Should you invest in small cap funds for income generation?
Mutual funds are known to offer capital appreciation over the long term and have been consistently outperforming conservative scheme in terms of offering returns to its investors. While conservative schemes like bank FDs are offering 4 to 7 percent returns, equity mutual funds have offered 15 to 19 percent returns. What distinguishes these two is that mutual funds do not offer fixed returns while bank FDs do. Market regulator SEBI defines mutual funds as, “a mechanism for pooling the resources by issuing units to the investors and investing funds in securities in accordance with objectives as disclosed in offer document. Investments in securities are spread across a wide cross-section of industries and sectors and thus the risk is reduced.”

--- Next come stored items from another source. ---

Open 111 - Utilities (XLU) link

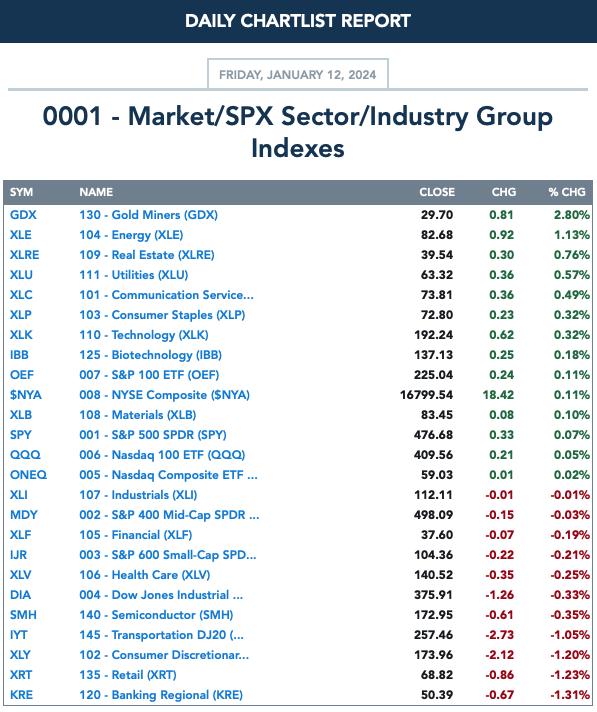pyautogui.click(x=133, y=275)
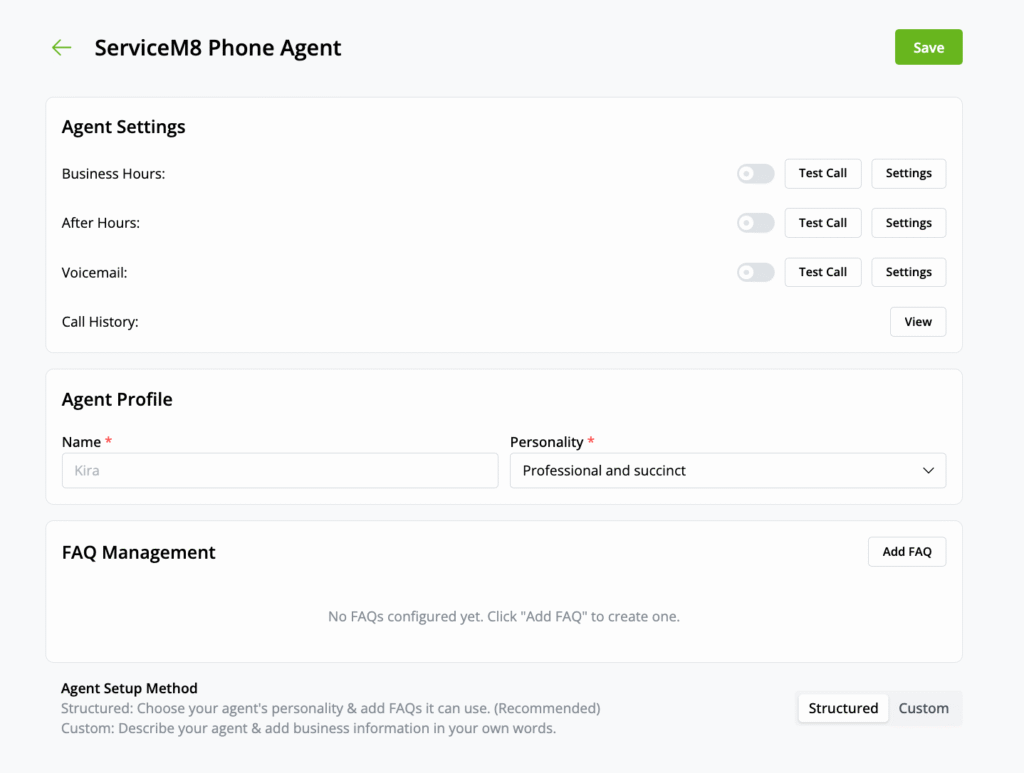Switch to the Custom setup method
This screenshot has height=773, width=1024.
point(922,708)
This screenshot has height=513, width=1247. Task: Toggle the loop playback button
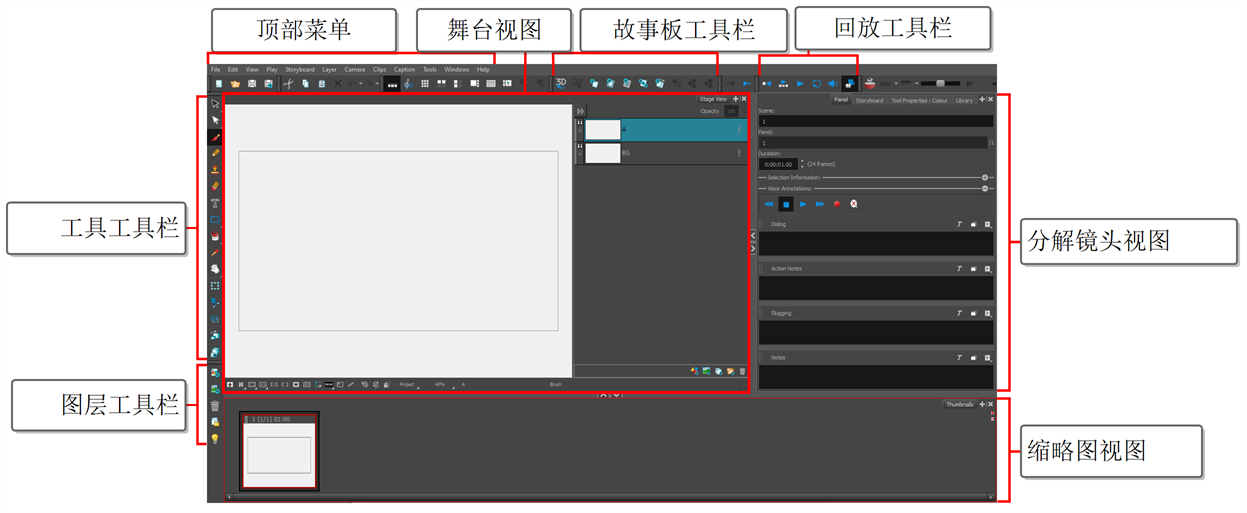816,84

SEBI has further categorized mutual funds based on its unique attributes like what assets they choose for their portfolio, how much risk they take for earning returns, what is their investment objective etc. Some of the most sought after mutual fund investments refer to equity, debt, hybrid, ELSS, gold, ETFs etc. An equity mutual fund is an open ended scheme that predominantly invests in equities for income generation. Equity mutual funds are further sub categorized as large, mid, small and multi caps depending on the market capitalization they choose for picking stocks.

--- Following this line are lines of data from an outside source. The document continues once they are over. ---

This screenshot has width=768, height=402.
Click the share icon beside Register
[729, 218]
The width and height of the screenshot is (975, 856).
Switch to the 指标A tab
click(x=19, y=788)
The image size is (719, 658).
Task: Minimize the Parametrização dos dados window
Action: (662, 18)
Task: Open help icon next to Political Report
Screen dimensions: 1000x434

- A large cap fund invests in blue chip stocks
- A mid cap funds invests in stocks of companies with medium market capitalization
- A small cap fund invests in companies that are ranked from 250th and downwards in terms of market capitalization
- A multi cap scheme invests in stocks of companies with small, mid and large market cap
What are small cap funds?
As stated earlier, a small cap mutual fund is an equity scheme that invests in stocks of companies with small market capitalization. These funds are considered to be risky as they offer very less liquidity and are more volatile than both large and mid cap funds. As per SEBI guidelines, a small cap fund must invest a minimum of 65 percent of its total assets in mid cap stocks to achieve its investment objective.
Should you invest in small cap schemes?
Since small cap funds carry a high risk return trade off, investors with high risk appetite can consider investing in these market linked schemes. One should realize that investing in small cap funds over the short term might not allow them to earn better capital appreciation, hence in order to allow your portfolio to grow, you must keep a long term investment horizon while investing in small cap funds. Do understand that small cap funds do not guarantee capital gains. So, investors should not depend on only one asset class or market cap for achieve their life’s financial goals. Also, there is a chance of losing your money as well which is why most financial advisor recommend to only invest what you can afford to lose.

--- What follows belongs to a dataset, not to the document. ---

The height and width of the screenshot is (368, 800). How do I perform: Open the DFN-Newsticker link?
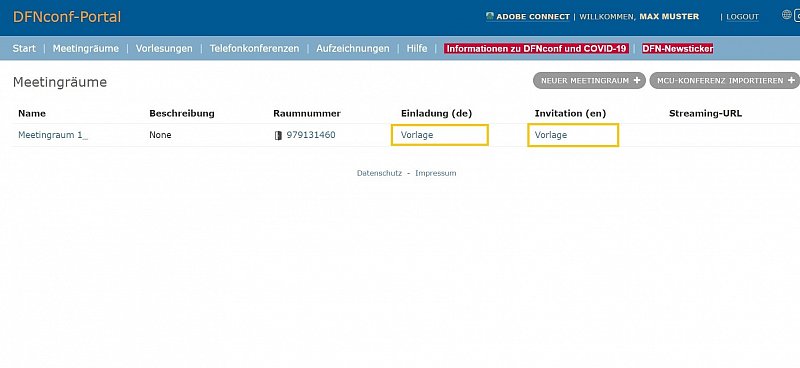coord(678,48)
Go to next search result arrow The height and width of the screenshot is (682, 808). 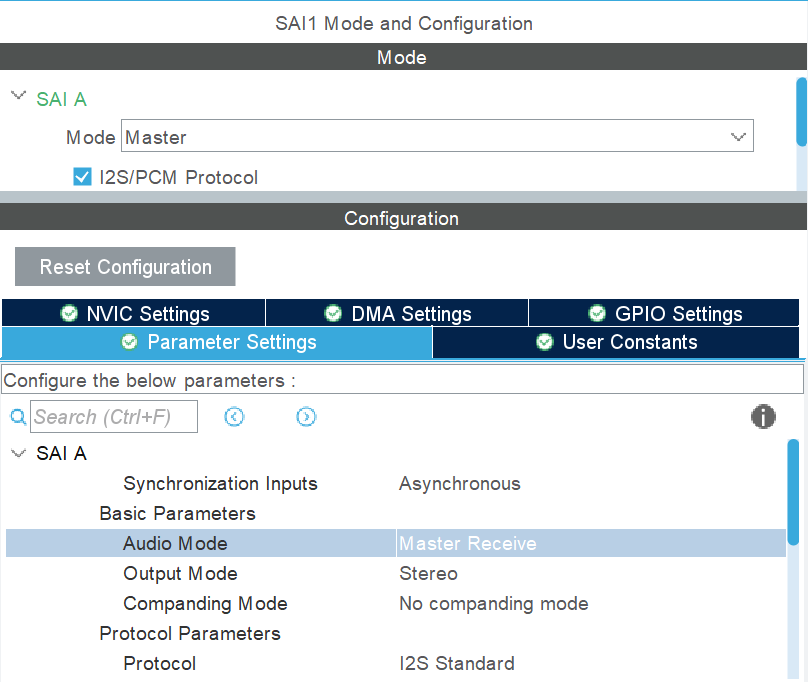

To neutralize the investment risk, you can consider starting a monthly SIP in small cap funds. A Systematic Investment Plan will assure that you continue investing a fixed amount every month towards a small cap fund of your choice. If you are skeptical about the fund’s performance, you may stop your SIP investments and switch to a better performing scheme. Some AMCs even have the option of starting a monthly SIP of an amount as low as Rs. 500 per month.
To conclude, small cap funds might offer capital appreciation over the long term but since these are a high risk investment, investors are expected to first consult a financial advisor before investing.